Apolline Bökkerink (b.1998, London)

To value a texture

akin to diaphanous relics

When the ear tells the eye where to look

A joy-noir erotic, eroding our city of skins.

To the Shinies displaced in the seams of a capital -

a toast! How to be both (Smith, 2014), 

and if, 

to be most?

surrealism

Inspired by Andre Breton’s Nadja (Breton, 1928), and more broadly the Surrealist movement of the 1930s, I wish to glean alternative value systems from the kilo sale of surfaces waylaying a city. Surfaces which I understand as layers of material change. They are my windows towards a Poétique de la relation (Glissant, 1990).
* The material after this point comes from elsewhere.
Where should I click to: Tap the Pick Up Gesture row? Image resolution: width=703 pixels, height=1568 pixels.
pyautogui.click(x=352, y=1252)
I explore this through my drawings and mixed-media assemblages, where every mark made is an attempt to access the underbelly of unfixed subconscious material agreements.

streetlight

My hope is to elucidate on how our value systems are built on erasure of other potential subconscious agreements, particularly from within an urban context. I find the illegible details of past uses implanted onto the façades of buildings entirely arresting, for they indicate what is apparently collectively valued. For this reason, I’m interested in what lets the light partially in, what held so that it might not exist in the dark forever. This is why a lot of my work  features high-visibility polycarbonate (3M) road signage as a form of borrowing and redirecting attention to alternative forms of association.  

skins

I look to layers in surfaces in an attempt to capture a sense of the outside, and to evoke the shifts they awaken  within. Diaphanous materials, in their translucency, call up for me the fabric of my inner nature - an intangible patchwork of veneers running off on tangents. I allow these to emerge through the use of translucent materials either found or generated by my practice, such as cleaning fluid, charcoal dust, chiffon, and resin.

sound

Music, as a creative discipline receptive to relations over time, is something I listen to incessantly. My love and inspiration for music catalyses my gestures and informs my choice of title and colour palette. I consider my surfaces as instruments,  drawing impressions of live music in the form of abstracted ear-to-hand dances, and am indebted to the highly collaged and undefinable scope of sound productions.